Creato il 07 maggio 2013 da Bourbaki @bourbakis

I wet markets cinesi e il virus H7N9

Pubblicato da bourbaki I risultati di uno studio su 4 pazienti che hanno contratto l'influenza H7N9 a Zhejiang evidenziano
un trasmissione del virus da animali-uomo. I 4 pazienti sono stati esposti, per motivi lavorativi, al contatto con pollame: uno era un cuoco, un secondo ha macellato polli e due hanno comprato carne di pollo in uno dei tanti mercati cinesi in cui il pollame viene macellato sul posto. Ciascuno di loro ha sviluppato i sintomi dell'influenza H7N9 tra i 3 e gli 8 giorni dopo il contatto con il pollame.
Osservando la curva epidemiologica dell'infezione, la diminuzione nel numero di nuovi casi   è immediatamente successiva la chiusura dei mercati a Shanghai, Nanjing e Hangzhou avvenuta a metà aprile.

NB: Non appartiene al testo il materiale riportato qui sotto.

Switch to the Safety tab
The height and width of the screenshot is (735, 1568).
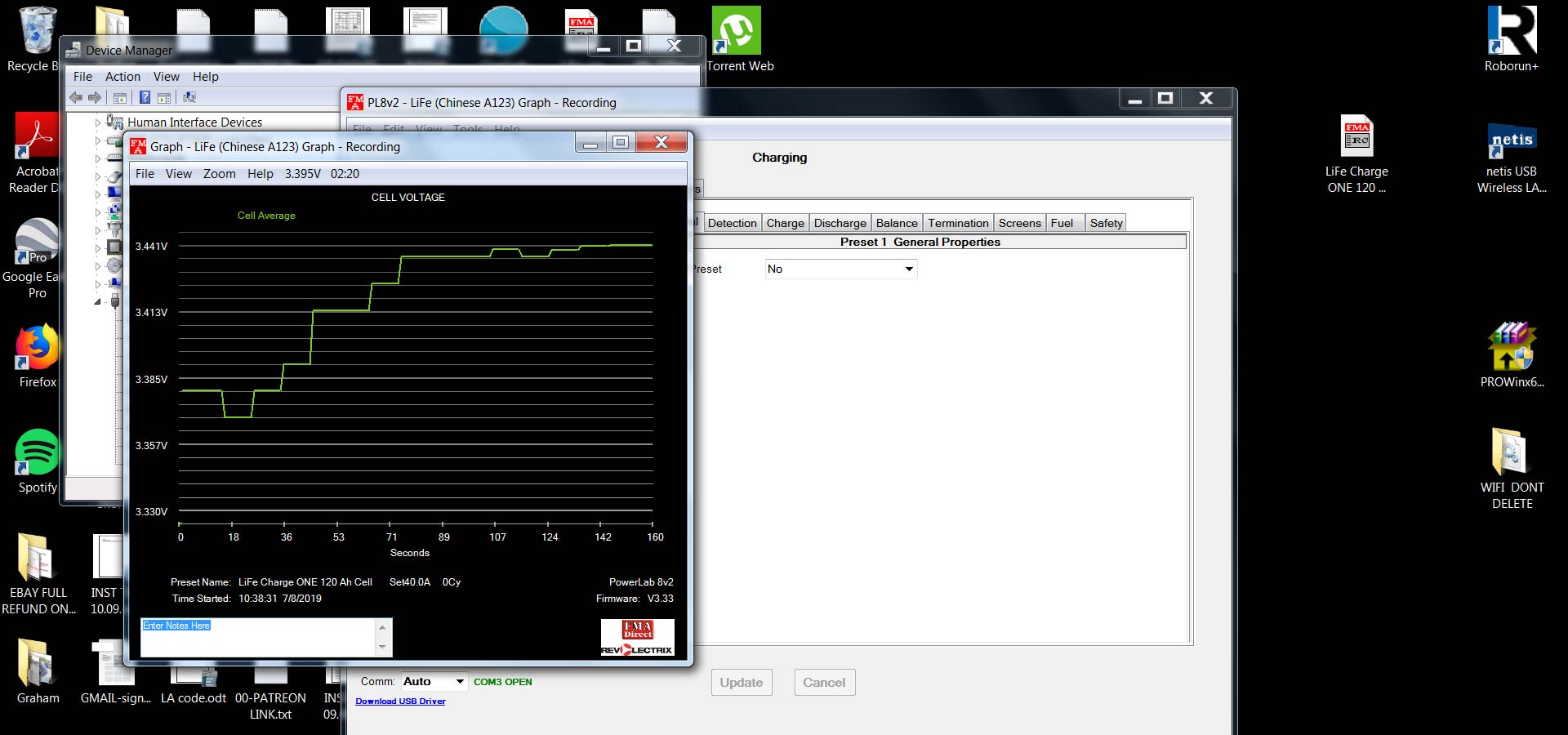tap(1106, 224)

I wet markets cinesi e il virus H7N9 Credits: Bloomberg
In metà dei casi osservati, i sintomi sono comparsi a 6 giorni dall'infezione.  Questo significa che la chiusura dei mercati ha ridotto il rishio di contrarre il virus H7N9. E il 5 maggio anche tutti i mercati di pollame nella provincia del Guandong sono rimasti chiusi.
I numeri del settore sono impressionati. Negli ultimi 5 anni, il mercato avicolo è cresciuto a un tasso annuo del 7.7% arrivando a produrre un giro d'affari del 75.3 miliardi di dollari.
In Cina, circa il 60% della produzione di pollame proviene da piccole aziende agricole a conduzione familiare. Siamo nella provincia cinese, e le piccole aziende spesso sono i cortili delle case dei contadini dove i polli vengono allevati insieme ad altri animali domestici. In molte aree rurali l'allevamento di animali è stato a lungo incoraggiato come metodo per aiutare i contadini a incrementare il loro reddito. Ma le vaccinazioni e le condizioni igieniche della macellazione non possono essere garantite a questa scala aziendale, come è anche difficile monitorare per esempio l'uso di antibiotici.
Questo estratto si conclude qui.